(Bloomberg) -- MGIC Investment Corp., the mortgage insurer that triggered double-digit share declines among peers when it cut borrower-paid premiums last week, deepened its decline after its first-quarter earnings report failed to restore investors’ confidence.
The stock tumbled as much as 5.6 percent, extending the decline to 21 percent since the company announced the premium reductions on April 9. Radian Group Inc. slumped 4.8 percent. Essent Group Ltd. sank 5.3 percent. NMI Holdings Inc. slipped 1.9 percent. The S&P Banks Select Industry Index declined 0.1 percent.

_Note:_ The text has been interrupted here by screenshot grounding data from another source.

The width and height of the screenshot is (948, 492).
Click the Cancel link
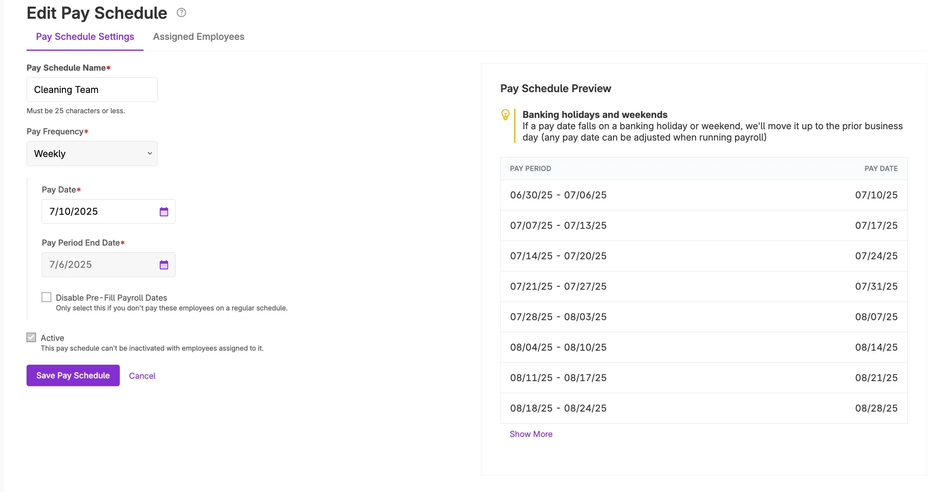[142, 376]
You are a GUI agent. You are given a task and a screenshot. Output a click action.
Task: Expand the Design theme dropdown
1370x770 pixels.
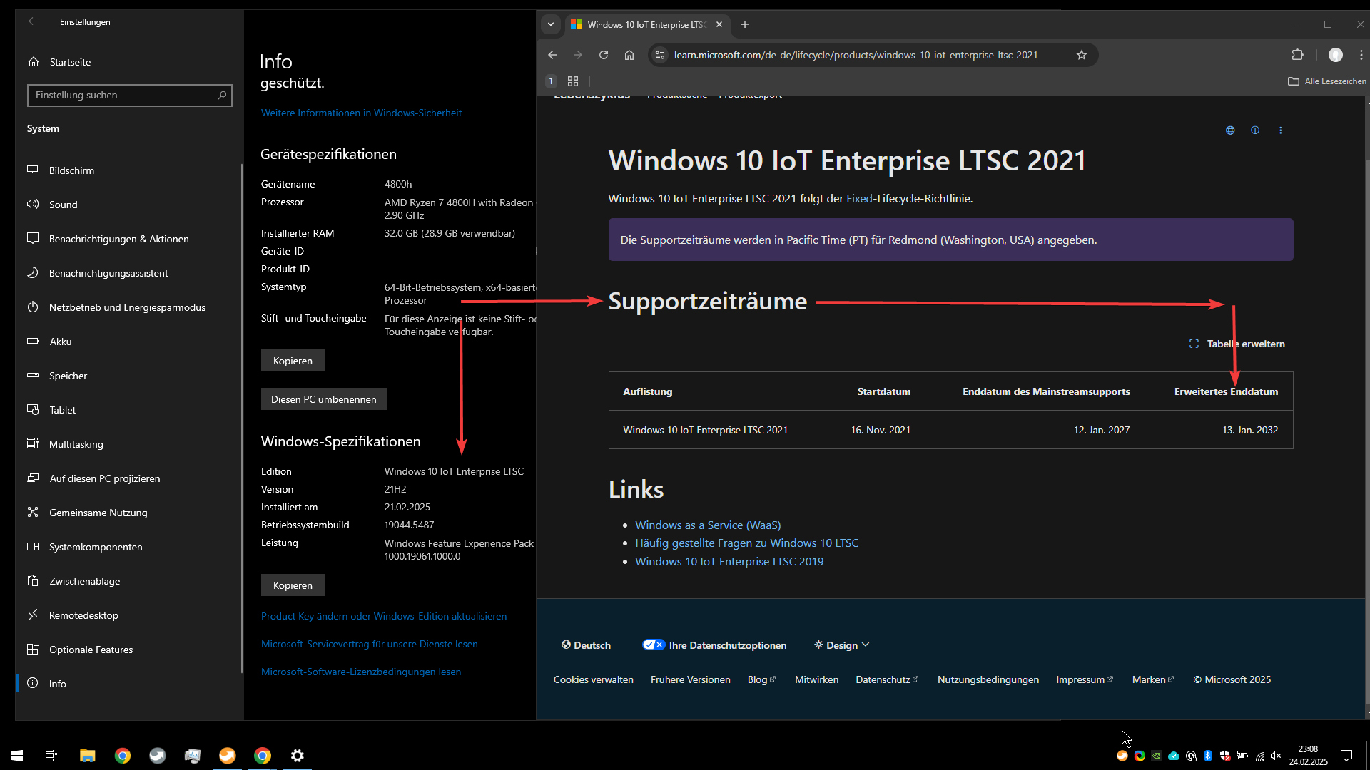click(x=842, y=645)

MGIC shares sold for $10.29 at 11:58 a.m. in New York. A close at that level would be the lowest in a year. Trading volume was about 1.2 times the 30-day average at that time. The move lower came after the company reported first-quarter net operating earnings per share that exceeded the average analyst estimate, while revenue trailed estimates.
“Credit performance continues to be a positive tailwind for MGIC; however, we expect shares to be weak today because of lower than expected premium revenue,” Compass Point analyst Chris Gamaitoni wrote in a research note after the results were released. Given the price reduction, investors will be looking for more clarity on where premium yields will be headed, he said.
The drop in MGIC has pushed its 50-day moving average below the 200-day line, a pattern, known as a death cross that is used in technical analysis to predict when a security may continue falling. It last emerged in October 2015 and preceded a prolonged slump in the shares that bottomed out eight months later.